Music sampling is a tricky slope. When the creative flow hits, sometimes you just go for it, in hopes that all will work in your favor. BUT, and this is a major but, if the chips don’t fall your way, you just may be forced to pay. Such was the case between Nicki Minaj and singer-songwriter Tracy Chapman.

In 2018, the Queens rapper recorded a song featuring Nas, called “Sorry”. The song, sampled music from singer-songwriter Tracy Chapman’s 1988 hit “Baby Can I Hold You” without Chapman’s blessing. And by blessing, we mean, license clearance. According to Chapman’s suit, Minaj’s team sent a formal request in July 2018 to use Chapman’s song, noting that Minaj intended to “interpolate” Chapman’s work. An interpolation is essentially a rerecording of the melody and lyrics of the song, rather than sampling an existing recording. Chapman’s publishing team  denied the request. That wasn’t the first time Chapman denied the request either. At the end of June, DMG, a music clearance company called, sent Chapman’s team an exploratory note, allegedly saying that an “A list artist” wanted to use “Baby Can I Hold You” and asking if Chapman remained on an unofficial “do not sample or interpolate” list. Apparently, Minaj was not deterred, as the song was recorded anyway.

 

Here’s where things get interesting.

 

Because the song wasn’t cleared, Minaj removed it from her album Queen and never officially the released the track. However, the song made its way to Funkmaster Flex, Hot 107.9 and online. According to Minaj, the song was leaked + not by her. When questioned about he obtained the track, Flex stated a blogger friend sent it to him.

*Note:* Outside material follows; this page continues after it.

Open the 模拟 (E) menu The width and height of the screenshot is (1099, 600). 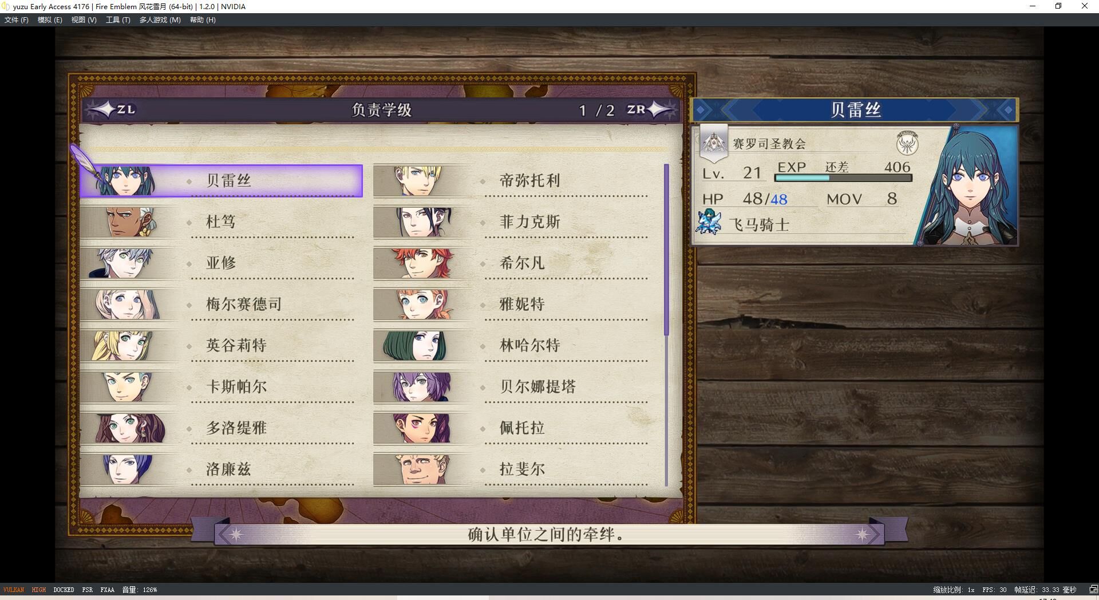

In December 2018, Chapman filed suit against Minaj, accusing her of using “Baby Can I Hold You” without permission, which she stated Minaj requested and was denied. In response to the filing, Minaj argued that her creation of “Sorry,” even without a license from Chapman, was protected under Fair Use. The Fair Use Doctrine is an exception to copyright law that allows creators to borrow copyrighted material under very specific circumstances.

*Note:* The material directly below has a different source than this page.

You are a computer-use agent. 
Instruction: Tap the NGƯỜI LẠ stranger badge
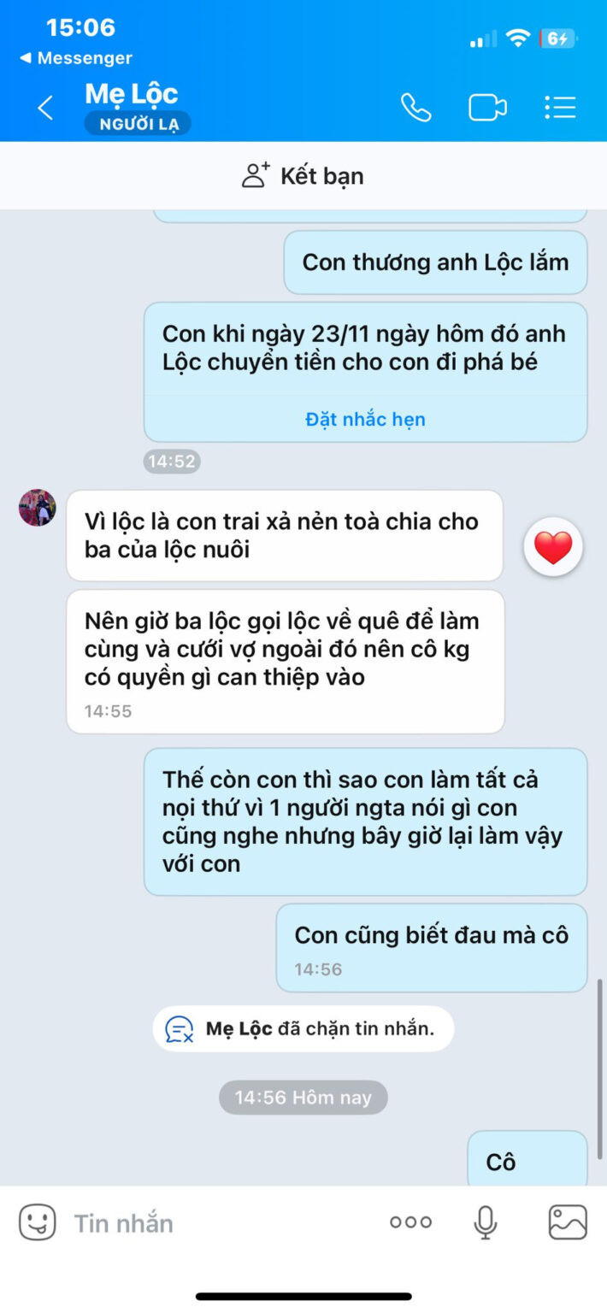[x=138, y=124]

Judge Virginia A. Phillips, of United States District Court in Los Angeles, sided with Minaj on the issue of fair use. In a summary judgment decision, Judge Phillips stated that “uprooting the common practice of letting artists experiment privately would limit creativity and stifle innovation within the music industry.” While this answers the question of whether or not artists need permission to experiment in the studio, it does not speak to who is liable for the song finding it way outside the studio. Likewise, Judge Phillips allowed the case to continue to trial in hopes of answering that question. However, it never made it. On December 17, 2020, Minaj’s lawyers made an offer of $450,000, “inclusive of all costs and attorney fees incurred to date,” which Chapman accepted on December 30, 2020. That’s not a terrible way to end a terrible year—if you’re Chapman!

 

Here’s our take.

 

People certainly have the right to refuse a license to the creative work for which they hold a legal copyright. Scrap that urban myth that says you’re allowed to use 30 seconds of copyrighted material. Don’t do it without getting clearance from the rightful owner(s) of the works. All owners. Keep in mind, the copyright owner may be the artist, the label, the writer and/or the music publisher. You need to make sure you’re getting the clearance from all. of. them. If you’re considering sampling, including interpolation, don’t risk it. Let us guide you. Because in the music business, it is not easier and it is definitely not cheaper to ask for forgiveness than permission.